RICHMOND, Va. - The panel studying the shootings at Virginia Tech held its first public meeting yesterday, with Gov. Timothy M. Kaine asking for details on the gunman, how the events unfolded, and how the state and other agencies responded.
The eight-member commission, appointed by Kaine and headed by retired State Police Superintendent W. Gerald Massengill, will examine issues surrounding the April 16 shootings, in which 23-year-old student Seung-Hui Cho killed 32 people on campus before committing suicide in a classroom building.
"We owe it to the victims," Kaine said, to prevent another such tragedy.
Kaine asked the review panel to develop a detailed factual analysis of the slayings, focusing on three areas:
Find out more about Cho, including how he obtained the guns used in the slayings, the history of his mental-health treatment, and his interactions with the mental-health system.
Plot the time line of events from the first two shootings at West Ambler Johnston Hall, a dormitory, to the rest of the shootings inside Norris Hall, "including efforts to stop events at Norris," Kaine said.
Study the response of state, university and local agencies to the tragedy, including medical care for those who were injured, medical examination of those killed, counseling for university students and employees, and services for victims' families.
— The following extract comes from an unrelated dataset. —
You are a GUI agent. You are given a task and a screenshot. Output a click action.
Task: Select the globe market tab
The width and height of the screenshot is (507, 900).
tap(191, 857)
Kaine hopes the panel can complete its factual review before the start of the academic year in August.
Several panel members said privacy and civil rights must be balanced with the need to safeguard the public.
Former Homeland Security Secretary Tom Ridge also urged caution in jumping to conclusions about the response to the attack.
"We have to put ourselves in the shoes of those who acted at the time based on what they knew at the time, not what we know now," he said.
The university is cooperating with the review panel and is doing its own reviews of safety, telecommunication and information-exchange protocols.